● **Supplied records**:
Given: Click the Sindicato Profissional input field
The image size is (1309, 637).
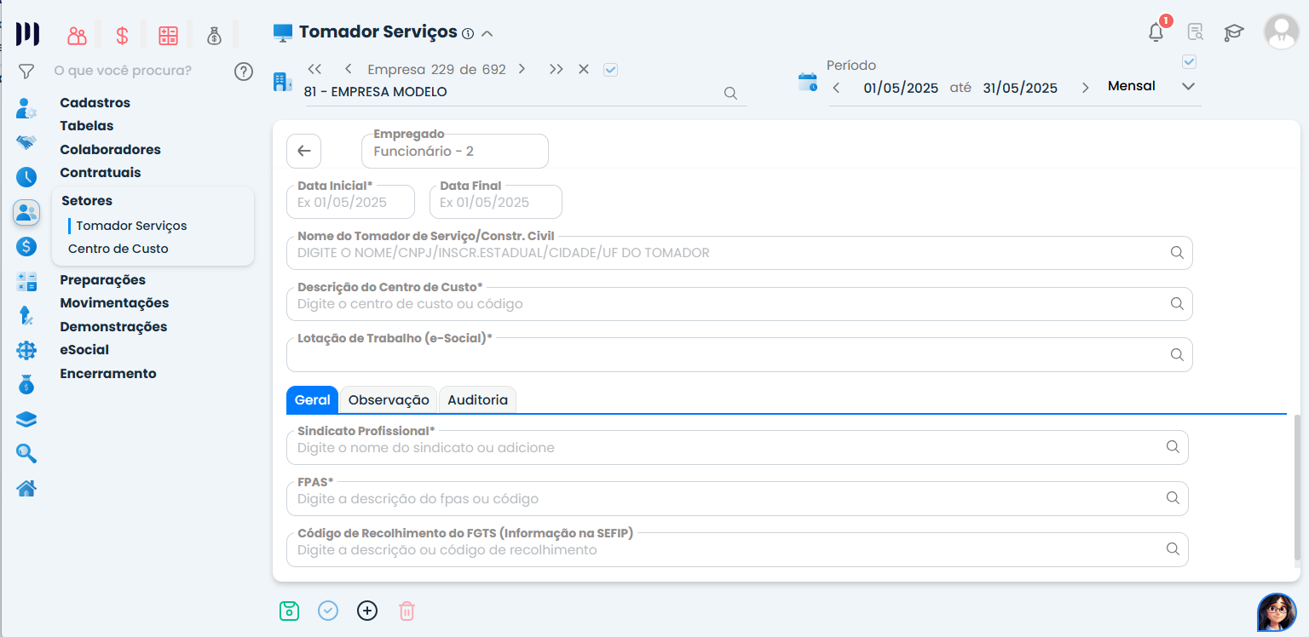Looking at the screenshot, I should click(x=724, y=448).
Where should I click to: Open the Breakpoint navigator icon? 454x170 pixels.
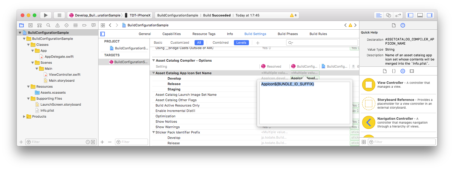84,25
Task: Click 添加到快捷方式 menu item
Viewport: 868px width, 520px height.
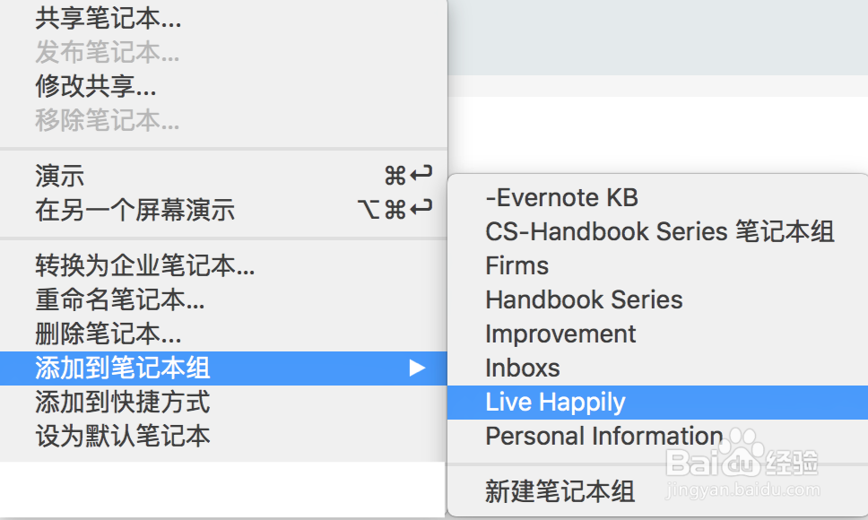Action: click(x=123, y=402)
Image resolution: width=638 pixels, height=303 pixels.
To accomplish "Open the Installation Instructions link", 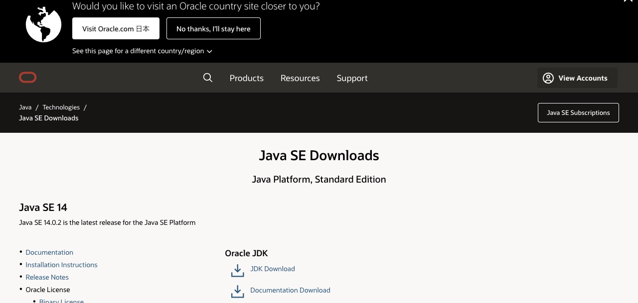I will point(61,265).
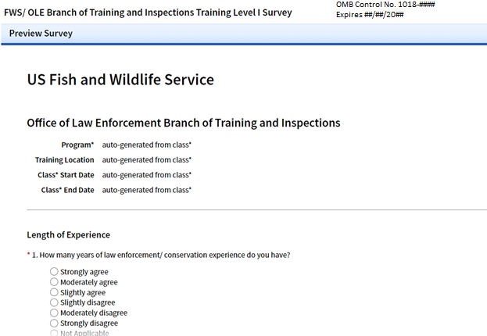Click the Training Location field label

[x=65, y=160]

● **Directions for this task**: Please return exactly the lines above, from where the listing starts to the line holding "Image resolution: width=638", inclusive, with the pictures omitted.

● **Your response**:
Given: Click the Sindicato Profissional input field
The image size is (1309, 637).
Looking at the screenshot, I should click(x=724, y=448).
Where should I click to: Open the Breakpoint navigator icon? 454x170 pixels.
84,25
Task: Click 添加到快捷方式 menu item
Viewport: 868px width, 520px height.
Action: click(x=123, y=402)
Image resolution: width=638 pixels, height=303 pixels.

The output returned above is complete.